Not only was the earthquake one of the worst catastrophes in US history, it was the first major natural disaster that had its effects recorded photographically.
By now you have seen the drab, black and white photographs of the destruction, but a few months after the earthquake, a photographer named Frederick Eugene Ives managed to capture color photographs using an innovative device called the ‘Kromgram.’ The images—when seen through a stereoscopic viewer—resulted in color 3-D photographs.
After the quake, in Hayes Valley, a woman lit up her stove to prepare breakfast, unaware that the chimney above was badly damaged. This started the 24-hour long ‘Ham and Eggs’ fire, which destroyed parts of City Hall and Market Street.
The site of the original spark in Hayes Valley is stated as 395 Hayes Street, which now houses the ‘Caffe Delle Stelle’, a classic Italian restaurant.
Congress responded to the disaster promptly. The House Claims Committee—the body that was responsible for reimbursing owners with damaged property—received claims from owners of saloons and liquor stores. But their goods (alcohol) were not destroyed by the earthquake or resulting fires—it was destroyed by law enforcement officials while trying to minimize the spread of fires and possible gang violence. Reportedly, officials destroyed almost $30,000 worth of liquor.
Considered by many to be the best operatic tenor of all time, Enrico Caruso was performing an opera on the evening before the earthquake in San Francisco. The following day he was stirred awake by the quaking; he immediately looked out the window and saw a city in ruins—screaming people and collapsing buildings.
He vacated his hotel quickly, and somehow made his way to the Oakland Ferry amid the chaos. Months later, his first-hand account of the disaster was published in the [then] prominent Theatre magazine.

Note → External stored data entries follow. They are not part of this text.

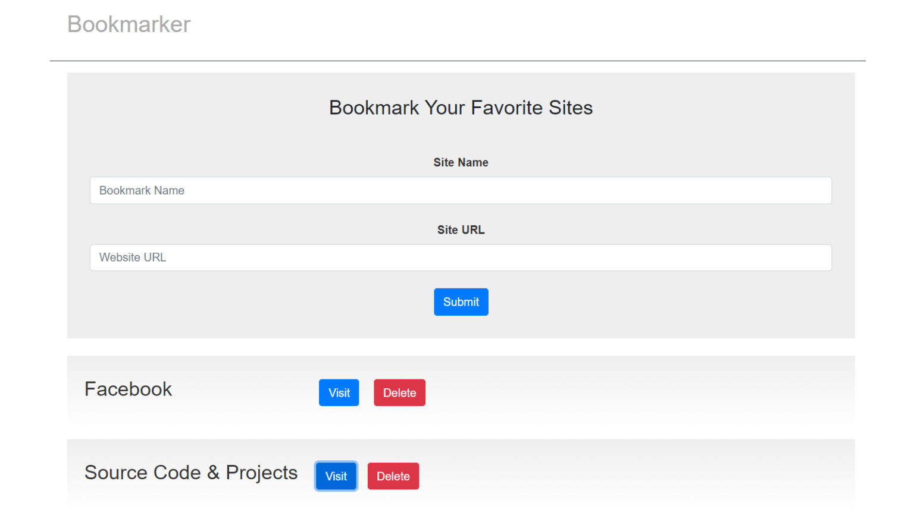Click the blue Visit button below the form

point(339,392)
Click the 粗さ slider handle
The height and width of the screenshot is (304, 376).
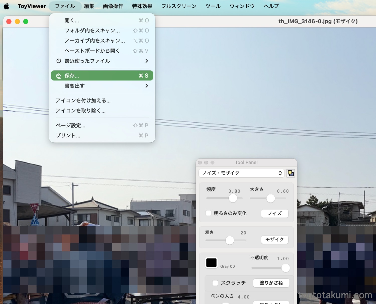click(x=230, y=240)
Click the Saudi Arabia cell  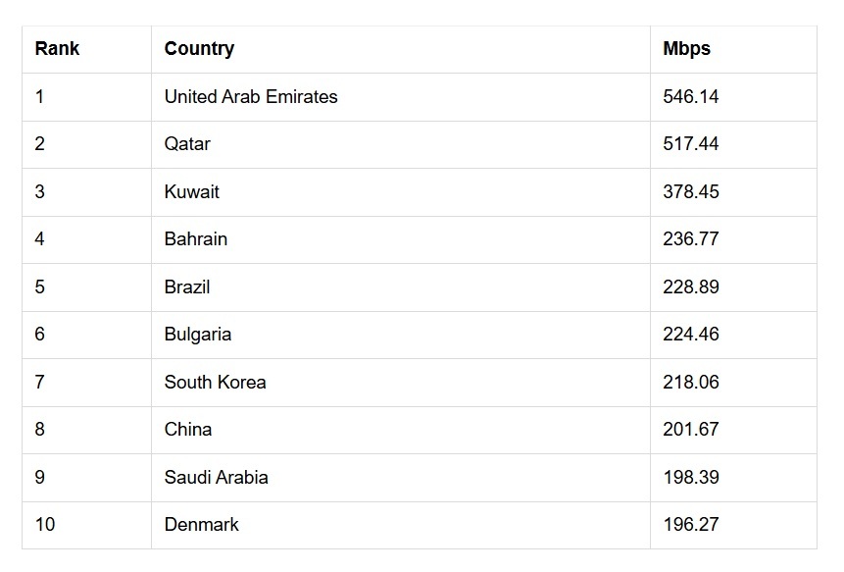click(216, 477)
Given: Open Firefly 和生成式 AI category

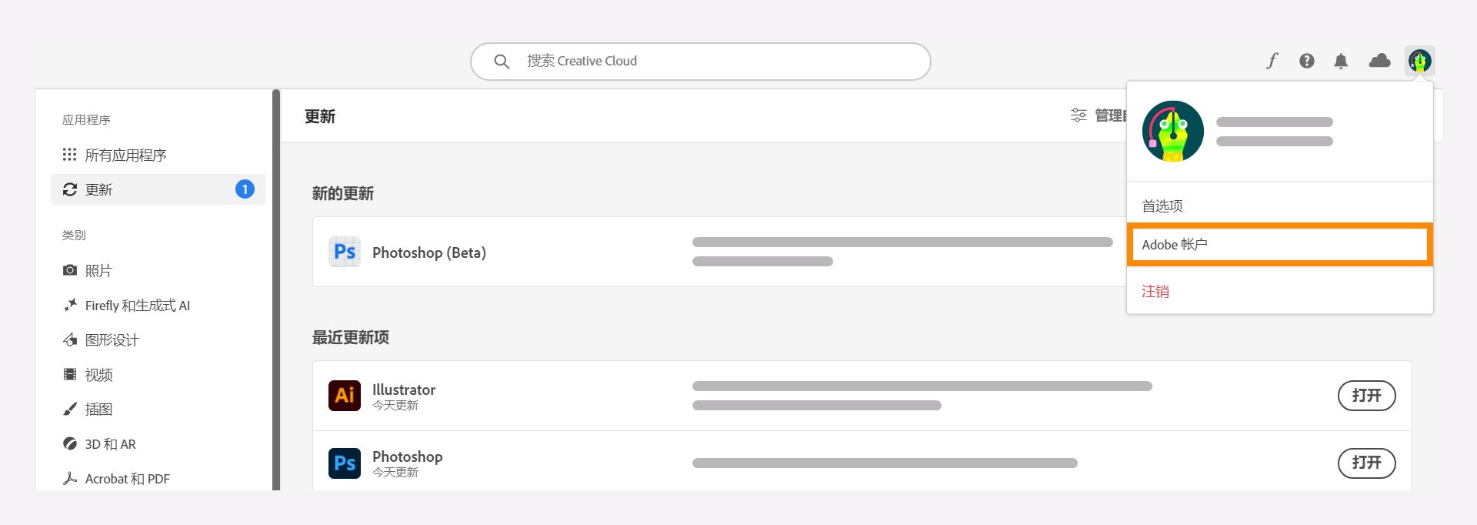Looking at the screenshot, I should [137, 305].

Even though it took nine years to rebuild the city, it is testament to the resilience of San Franciscans that the city was back in business within weeks. Indeed, a couple of weeks following the earthquake, streetcars started running on Market Street (replacing the cable cars). Within six weeks, banks in San Francisco were open again, and by July the Chronicle resumed its headquarters at Kearny, Market and Geary streets. Come August, cable cars were running up Nob Hill again. The City by the Bay had risen from the ashes.